En attente d'une réponse

Taekwondo Canada confirme avoir envoyé la semaine dernière une demande de libération à sa cousine française. «On a envoyé une demande au nom de Marlène à la Fédération française pour la libérer. On demande une libération immédiate pour qu'elle n'ait pas à attendre trois ans, précise la directrice de Taekwondo Canada, Eva Havaris. On attend maintenant la réponse.»

En entrevue, Mme Havaris se montre optimiste. Elle cite les bonnes relations qui règnent entre les fédérations sportives. Elle mentionne le cas d'une athlète canadienne de taekwondo, Ivett Gonda, partie en février concourir pour la Hongrie. «La Fédération hongroise nous a envoyé une demande de libération. On y a accédé, évidemment, raconte-t-elle.

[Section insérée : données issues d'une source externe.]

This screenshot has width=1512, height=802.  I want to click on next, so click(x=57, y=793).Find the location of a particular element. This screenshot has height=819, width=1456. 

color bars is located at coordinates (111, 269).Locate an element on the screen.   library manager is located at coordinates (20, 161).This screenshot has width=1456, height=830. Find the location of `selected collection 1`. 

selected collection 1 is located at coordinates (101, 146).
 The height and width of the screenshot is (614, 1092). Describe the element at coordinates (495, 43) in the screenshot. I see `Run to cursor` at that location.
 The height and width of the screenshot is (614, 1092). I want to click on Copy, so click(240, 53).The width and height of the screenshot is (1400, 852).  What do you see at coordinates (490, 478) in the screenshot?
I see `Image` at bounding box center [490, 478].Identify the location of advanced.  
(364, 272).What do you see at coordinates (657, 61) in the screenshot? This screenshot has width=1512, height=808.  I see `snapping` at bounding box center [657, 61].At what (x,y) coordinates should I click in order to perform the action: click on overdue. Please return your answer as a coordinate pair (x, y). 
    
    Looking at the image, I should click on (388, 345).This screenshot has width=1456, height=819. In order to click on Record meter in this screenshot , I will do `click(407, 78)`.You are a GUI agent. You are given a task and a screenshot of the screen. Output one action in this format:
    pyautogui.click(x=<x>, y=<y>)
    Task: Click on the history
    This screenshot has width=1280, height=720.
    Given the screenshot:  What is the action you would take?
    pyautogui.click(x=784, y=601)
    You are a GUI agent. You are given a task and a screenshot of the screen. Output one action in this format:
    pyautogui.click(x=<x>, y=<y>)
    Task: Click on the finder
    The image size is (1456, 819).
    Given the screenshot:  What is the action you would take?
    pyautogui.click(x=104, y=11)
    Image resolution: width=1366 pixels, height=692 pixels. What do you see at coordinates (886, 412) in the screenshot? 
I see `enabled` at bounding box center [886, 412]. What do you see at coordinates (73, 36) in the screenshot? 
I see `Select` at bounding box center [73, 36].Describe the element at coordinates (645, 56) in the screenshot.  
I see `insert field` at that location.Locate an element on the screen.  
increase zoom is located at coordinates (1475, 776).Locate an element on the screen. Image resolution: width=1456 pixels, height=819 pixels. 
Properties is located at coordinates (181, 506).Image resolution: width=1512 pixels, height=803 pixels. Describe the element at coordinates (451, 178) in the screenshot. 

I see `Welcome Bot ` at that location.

Pour nous, l'important est de soutenir l'athlète, alors si l'athlète désire changer de pays, on doit le soutenir.»

Elle dit «ne pas voir pourquoi Marlène ne serait pas libérée» et explique «ne pas prévoir d'embûches».

Mais cette confiance de la fédération canadienne pourrait bien être déçue. Dans les journaux, les rares entrevues données par le président de la Fédération française laissent entrevoir une autre issue: celle d'un refus pur et simple.

Le président Roger Piarulli a eu des mots durs dans une entrevue à L'Équipe cette semaine. Il a laissé entendre qu'il «pourrait délivrer la lettre de sortie si l'athlète revenait sur ses accusations». «C'est une championne admirable, mais les médailles n'autorisent pas à avoir des comportements inacceptables ou à tenir des propos mensongers. On laisse la porte ouverte, mais on veut la vérité!»

Demande-t-il des excuses publiques? La Fédération et M. Piarulli n'ont pas répondu aux demandes d'entrevue de La Presse.

Une affaire et une enquête

Ce bras de fer entre Harnois et la Fédération française de taekwondo représente le dernier chapitre d'un long conflit qui a éclaté en mai dernier. Dans une entrevue dans la presse française, l'athlète accusait son entraîneuse de harcèlement moral. Sa sortie suivait d'un mois sa mise à l'écart de l'équipe de France à la suite d'une prise de bec. Elle survenait 10 mois après sa médaille de bronze à Londres, gagnée sous les couleurs de la France.

Les manchettes ont mené à une enquête ministérielle. Celle-ci a conclu qu'Harnois avait «bénéficié d'une prise en charge satisfaisante», ajoutant que son encadrement «n'a pas toujours été au niveau de ce qui est attendu en termes d'accompagnement des athlètes».

Son ancienne entraîneuse, Myriam Baverel, a donc été blanchie. Harnois se voyait suspendue pour deux ans et a décidé de rentrer au Québec, où elle est née et a grandi jusqu'à son départ pour la France, à 18 ans.

Maintenant sa version des faits, elle refuse de commenter les demandes de Piarulli. «Je me range derrière la fédération canadienne, réplique Harnois. Ce n'est pas à moi, en tant qu'individu, à négocier et à me plier ou non au chantage de Roger Piarulli.»

«La France me prend en otage», ajoute-t-elle.

Ce sera donc à la fédération canadienne de dénouer, ou non, un conflit qui semble indénouable. En cas de refus des autorités françaises, Eva Havaris se prépare à demander le secours du Comité olympique canadien.

L'enjeu est important: le Canada n'a compté aucun médaillé en taekwondo à Londres.

Tous sports confondus, seuls quatre Québécois ont remporté une médaille aux derniers Jeux d'été. L'arrivée d'Harnois, une médaillée olympique de seulement 26 ans, donnerait au pays une autre chance de médaille.

Mais selon Harnois, il y a aussi un enjeu pour la Fédération française. «Si [Piarulli] refuse de signer, c'est que quelque part, il reconnaît que je suis encore capable, croit-elle. Il ne veut pas que je batte une Française en finale à Rio.»